You can't really do that except with the UserType approach, but that is going away in this form in Hibernate 6.0 and is really cumbersome to use for this particular use case. I would suggest you map out the columns individually to constructor arguments of basic types and construct whatever type you need in the constructor.

If you can avoid the native query, you could make use of Blaze-Persistence Entity Views which I think is the perfect fit for your needs here.

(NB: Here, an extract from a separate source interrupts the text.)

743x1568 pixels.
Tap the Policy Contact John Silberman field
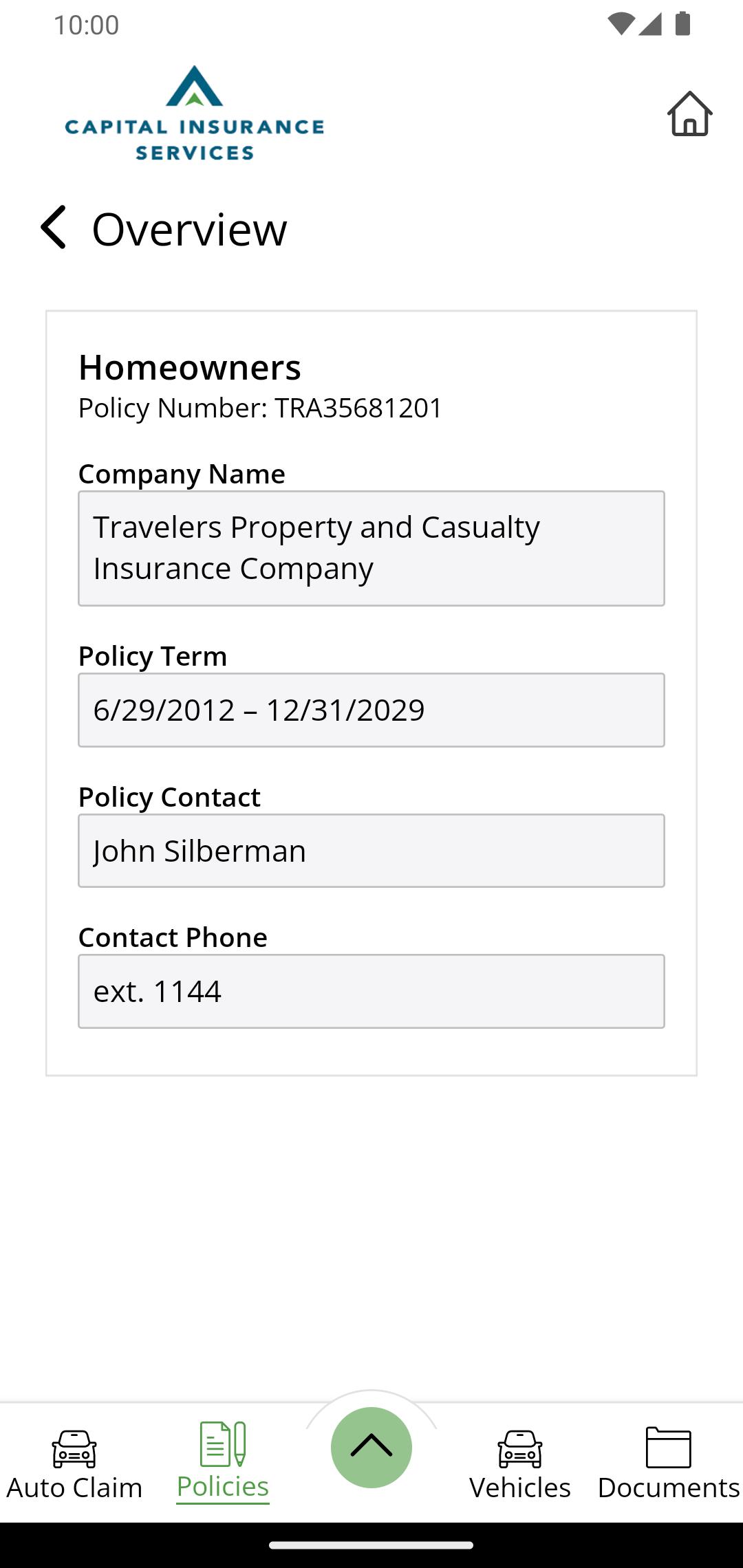point(372,851)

I created the library to allow easy mapping between JPA models and custom interface or abstract class defined models, something like Spring Data Projections on steroids. The idea is that you define your target structure(domain model) the way you like and map attributes(getters) via JPQL expressions to the entity model.

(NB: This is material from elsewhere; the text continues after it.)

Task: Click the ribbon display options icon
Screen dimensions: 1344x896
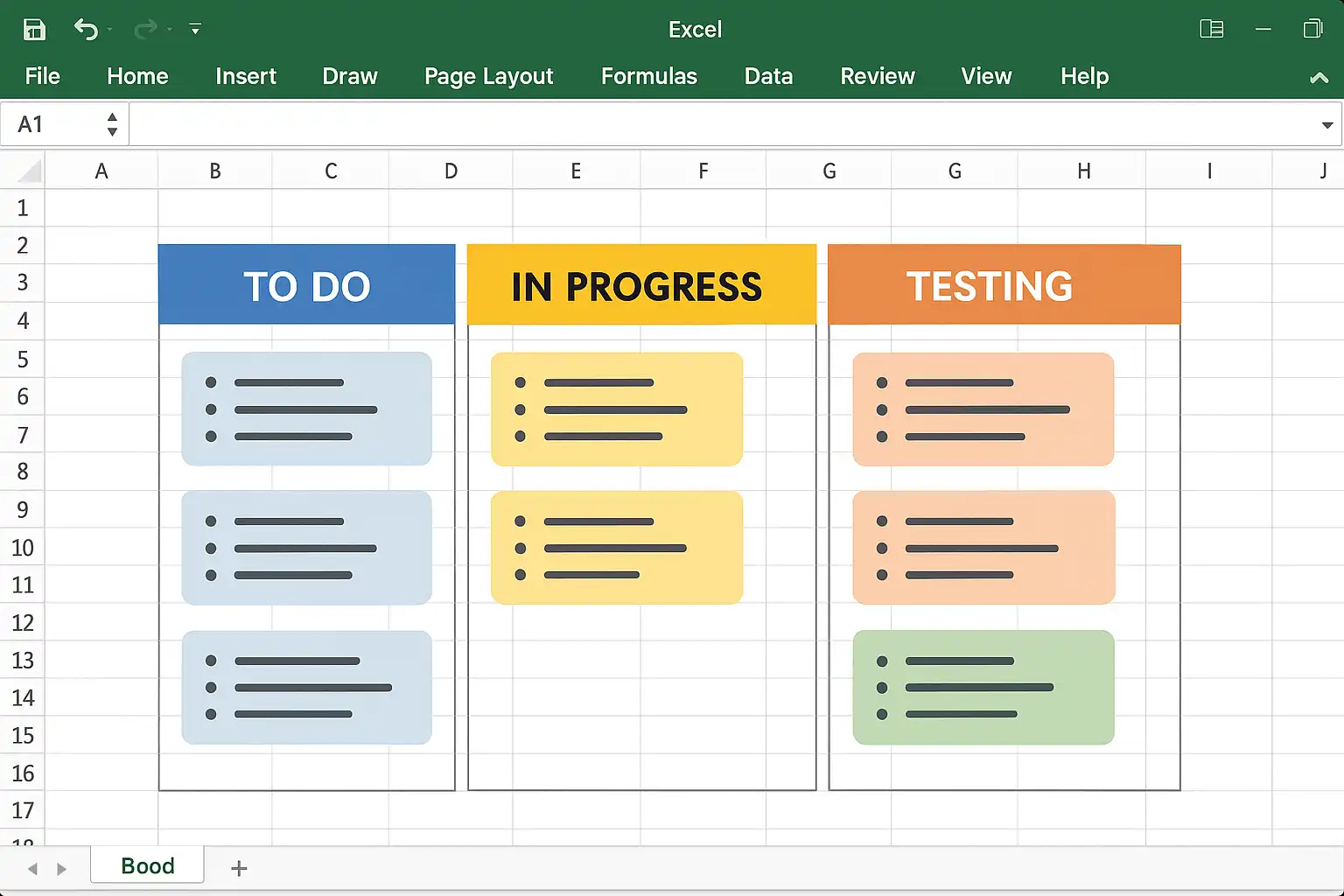Action: (1211, 29)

A DTO model for your use case could look like the following with Blaze-Persistence Entity-Views:

@EntityView(Entity1.class)
public interface ResultPojo {
    @IdMapping
    Long getId();
    Integer getFirstSimpleAttribute();
    Integer getSecondSimpleAttribute();
    Double getThirdSimpleAttribute();
    @Mapping("myAssociation")
    MyPojo getMyPojo();

    @EntityView(Entity2.class)
    interface MyPojo {
        @IdMapping
        Long getId();
        String getLabel();
        @Mapping("subAssociation")
        MySubPojo getMySubPojo();
    }
    @EntityView(Entity3.class)
    interface MySubPojo {
        String getName();
    }
}

Assuming an entity model similar to the following:

@Entity
public class Entity1 {
    @Id
    Long id;
    Integer firstSimpleAttribute;
    Integer secondSimpleAttribute;
    Double thirdSimpleAttribute;
    @ManyToOne(fetch = LAZY)
    Entity2 myAssociation;
}
@Entity
public class Entity2 {
    @Id
    Long id;
    String label;
    @ManyToOne(fetch = LAZY)
    Entity3 subAssociation;
}
@Entity
public class Entity3 {
    @Id
    Long id;
    String label;
}

Querying is a matter of applying the entity view to a query, the simplest being just a query by id.

ResultPojo a = entityViewManager.find(entityManager, ResultPojo.class, id);

The Spring Data integration allows you to use it almost like Spring Data Projections: https://persistence.blazebit.com/documentation/entity-view/manual/en_US/index.html#spring-data-features

Page<ResultPojo> findAll(Pageable pageable);

The best part is, it will only fetch the state that is actually necessary!